Despite the serious problems caused by stack/heap overflows, etc, this bug is much subtler and it's mostly an issue with the specification.
Fortunately it's not that the specification is wrong, the protocol is fine and it's been formally verified. It's just that the specification is incomplete.
Yesterday I came up for an example for a service note we sent to our customers. I'm sharing it here trying to clarify.
Imagine that someone pays you with a check. You have never seen one, so you are told to go to the bank in order to cash it. Banks, of course, are required to pay the check holder as long as the signature is valid and the account has enough funds.
So, we have a check paying protocol.
"Go to the bank, hand your check to the clerk and wait for your money".
Now, imagine that someone comes with a way to make perfect copies of a check. So, let's say two persons go to the bank with perfect
copies of the check. The bank clerks execute the check paying protocol, with the end result that two different persons have just cashed in the same check.
This is a problem, obviously, so someone notices that there is a vulnerability in the way checks are handled.
Let's look at it in more detail. We have a simple prototol for cashing checks. "Hand your check to the clerk and wait for your money".

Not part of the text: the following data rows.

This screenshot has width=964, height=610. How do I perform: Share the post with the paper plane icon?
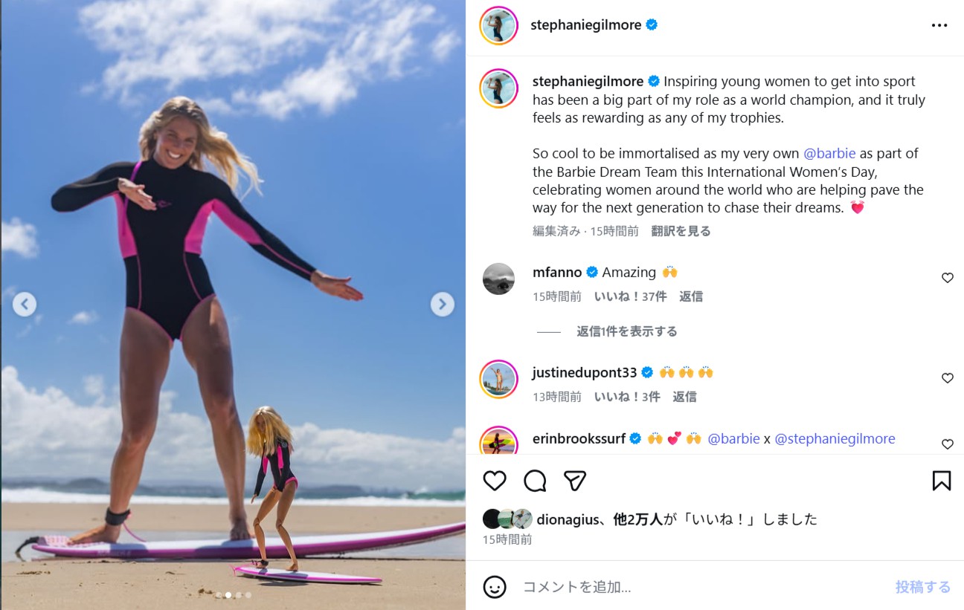pyautogui.click(x=575, y=481)
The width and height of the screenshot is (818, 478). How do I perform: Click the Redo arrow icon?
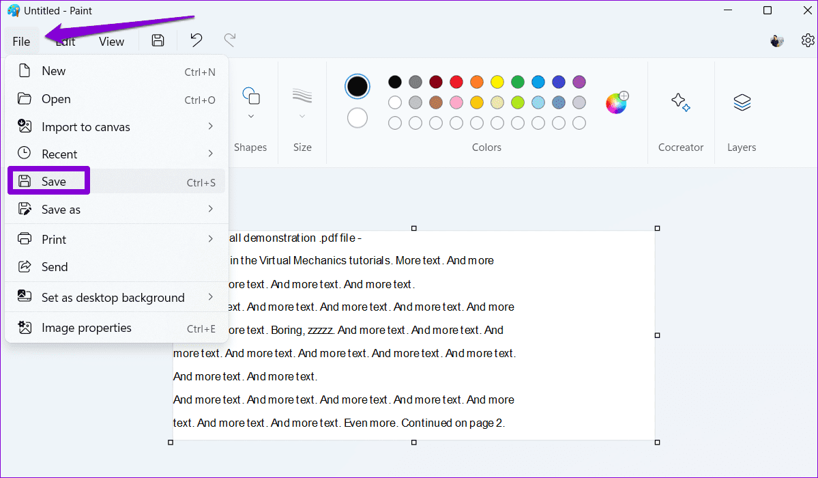230,40
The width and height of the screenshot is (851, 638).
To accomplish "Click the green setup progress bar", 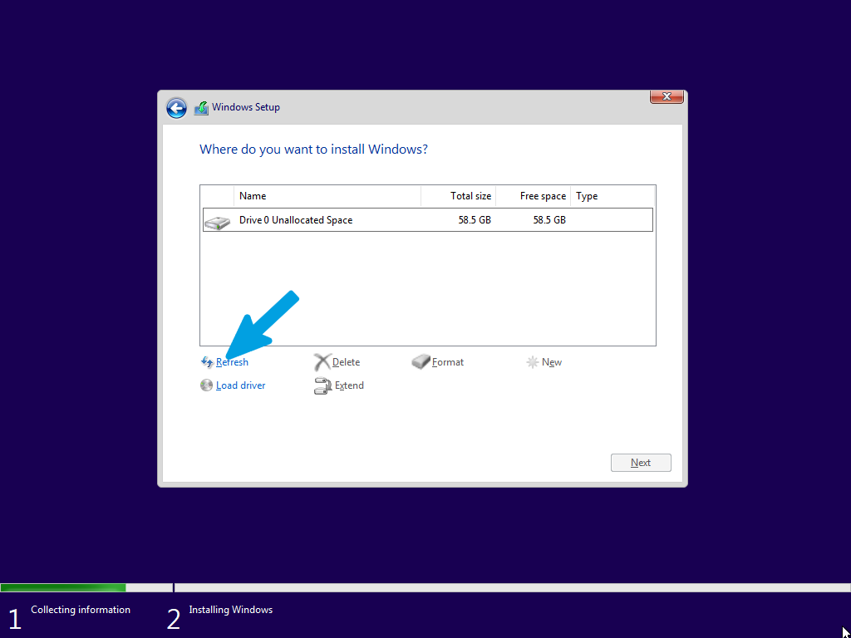I will tap(63, 587).
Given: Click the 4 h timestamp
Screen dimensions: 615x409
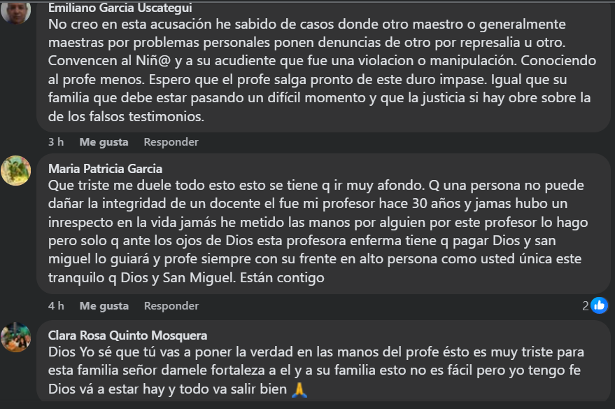Looking at the screenshot, I should [56, 306].
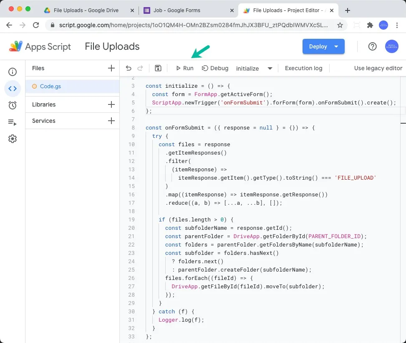Add a library using the plus icon

[111, 104]
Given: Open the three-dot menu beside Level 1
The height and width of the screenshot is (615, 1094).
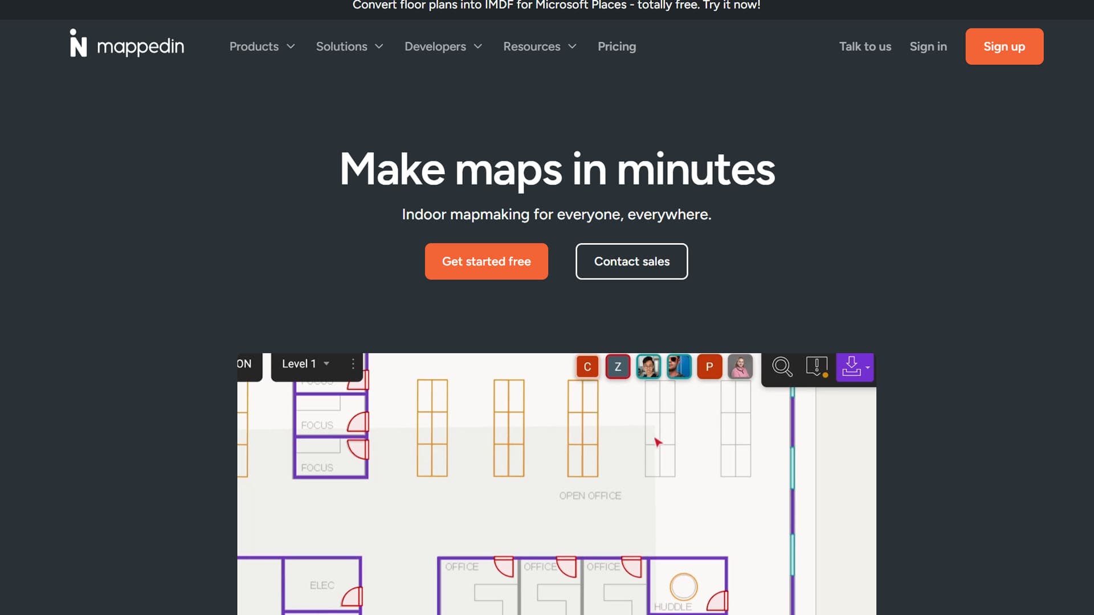Looking at the screenshot, I should pos(353,364).
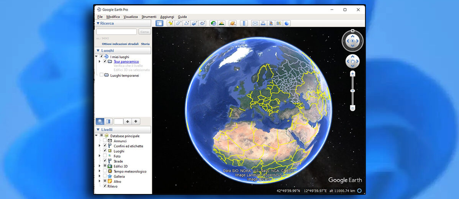Select the Add Path tool
The width and height of the screenshot is (459, 199).
(187, 23)
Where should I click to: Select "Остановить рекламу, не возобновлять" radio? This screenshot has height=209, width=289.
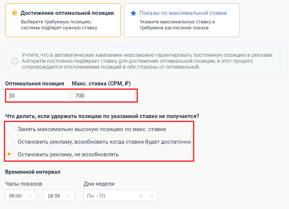[10, 154]
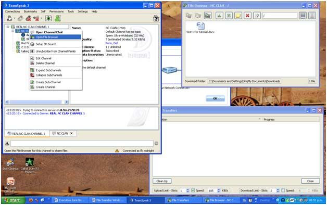Click Close button in File Transfers window
This screenshot has width=327, height=205.
click(310, 181)
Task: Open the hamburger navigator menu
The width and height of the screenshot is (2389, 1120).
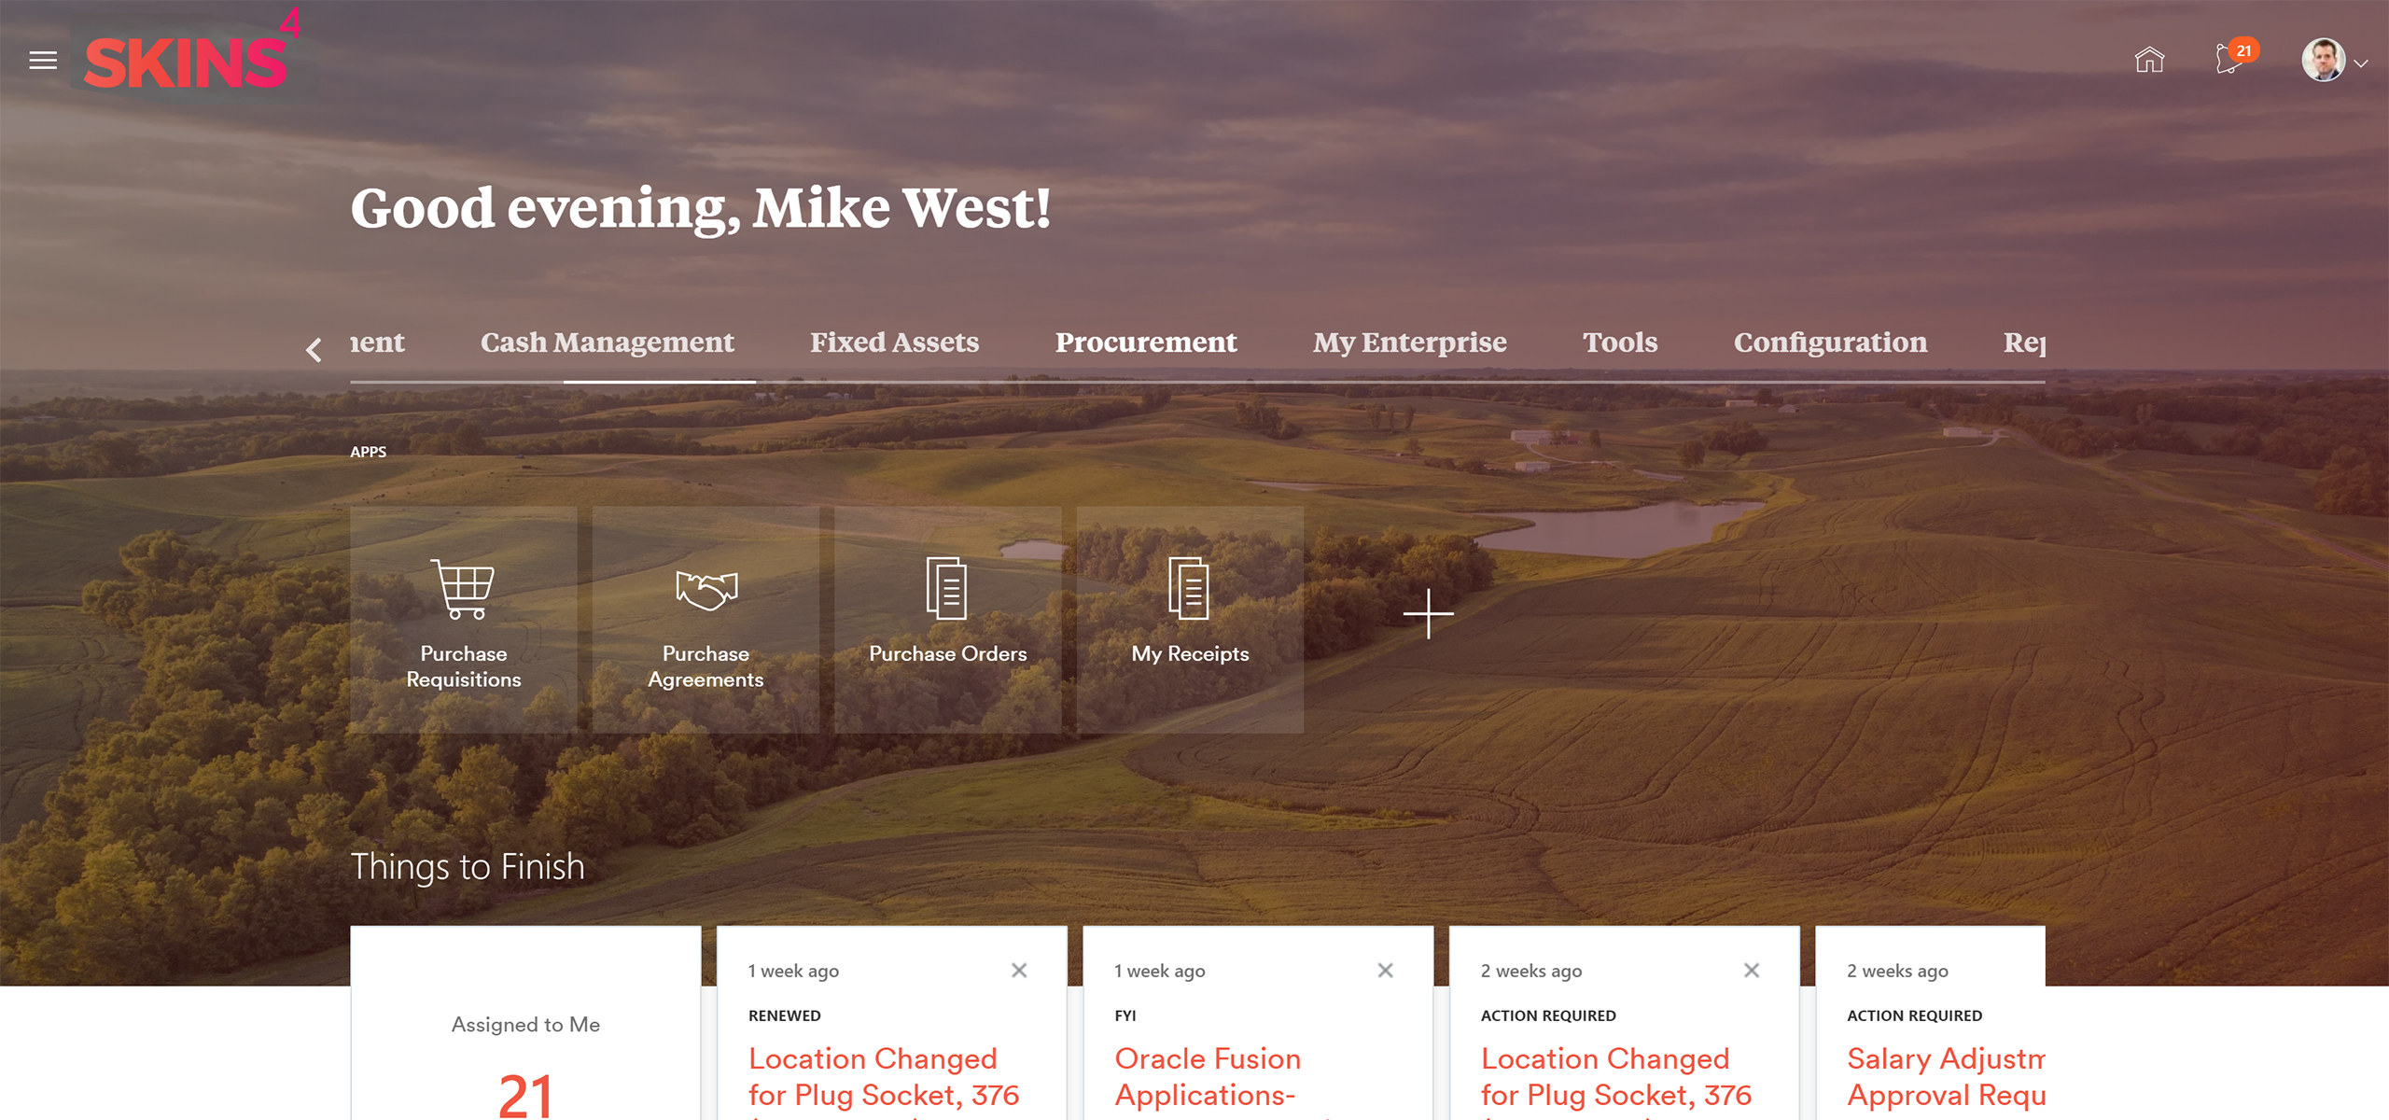Action: (x=43, y=61)
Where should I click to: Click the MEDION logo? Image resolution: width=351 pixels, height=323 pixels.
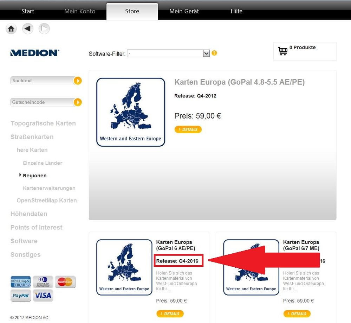[35, 53]
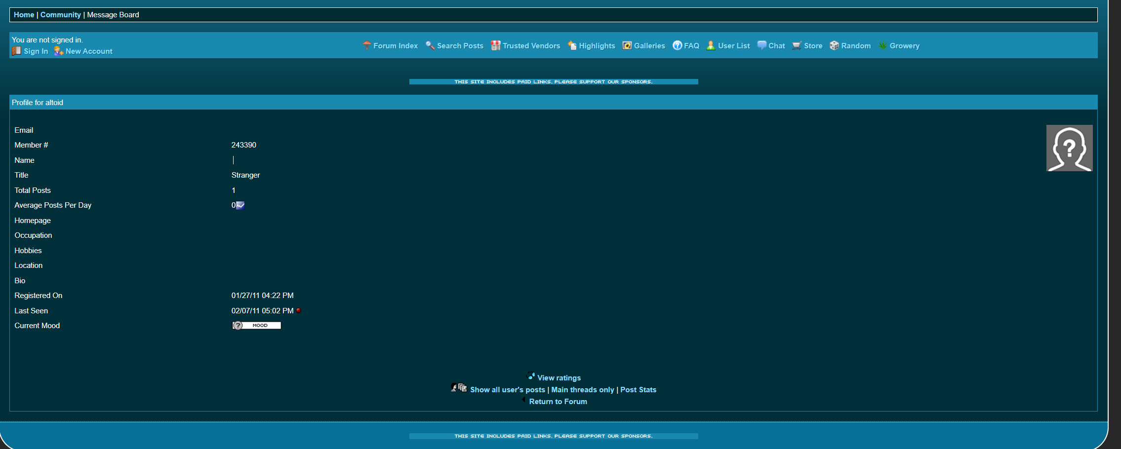Click the Sign In door icon
Screen dimensions: 1121x449
(17, 51)
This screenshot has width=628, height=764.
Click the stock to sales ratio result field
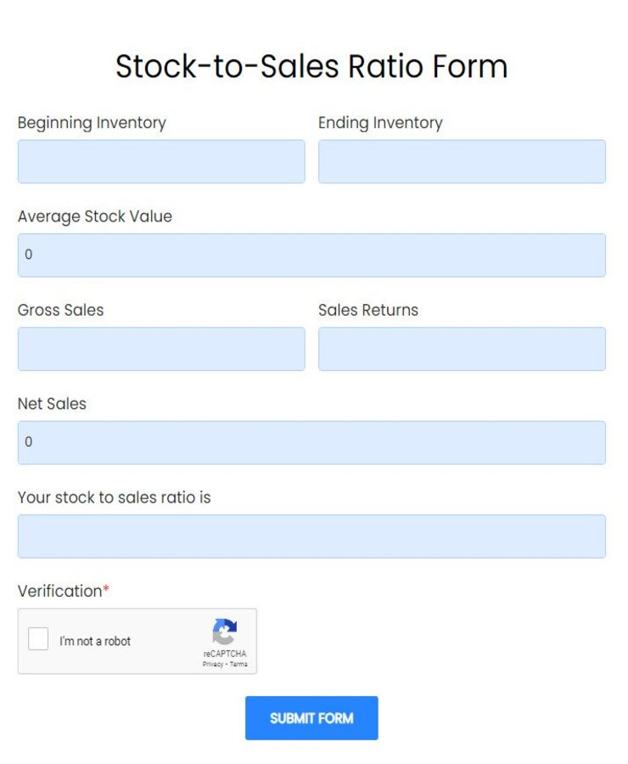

Along with this protocol, the bank does some amount of internal processing. But that's not necessarily written down in the standards
for handling checks because it can be more or less obvious and, of course, different banks might have different internal procedures. In order to ease interoperability it's often advisable not to specify in more detail than needed.
So how are banks handling the check in our simple, vulnerable example?
Internal procedure (vulnerable)
Clerk receives check
Clerk verifies signature
Clerk checks account
If there are enough funds, withdraws and pays to the check holder.
But we said there is a security problem in that internal procedure. So we fix it adding an extra step. If the check can be cashed
(signature was correct and there are funds) you add an additional verification: was that check number cashed already? If it was
not, you add a note to the customer's account stating that "check number XXXXXXX has been cashed" and you pay the holder. Now
you have a protection against duplicates.
As a second measure against this kind of problem, some body governing the banking industry updates it's guidelines/standards for
check handling, stating that checks are numbered and the check numbers should be verified.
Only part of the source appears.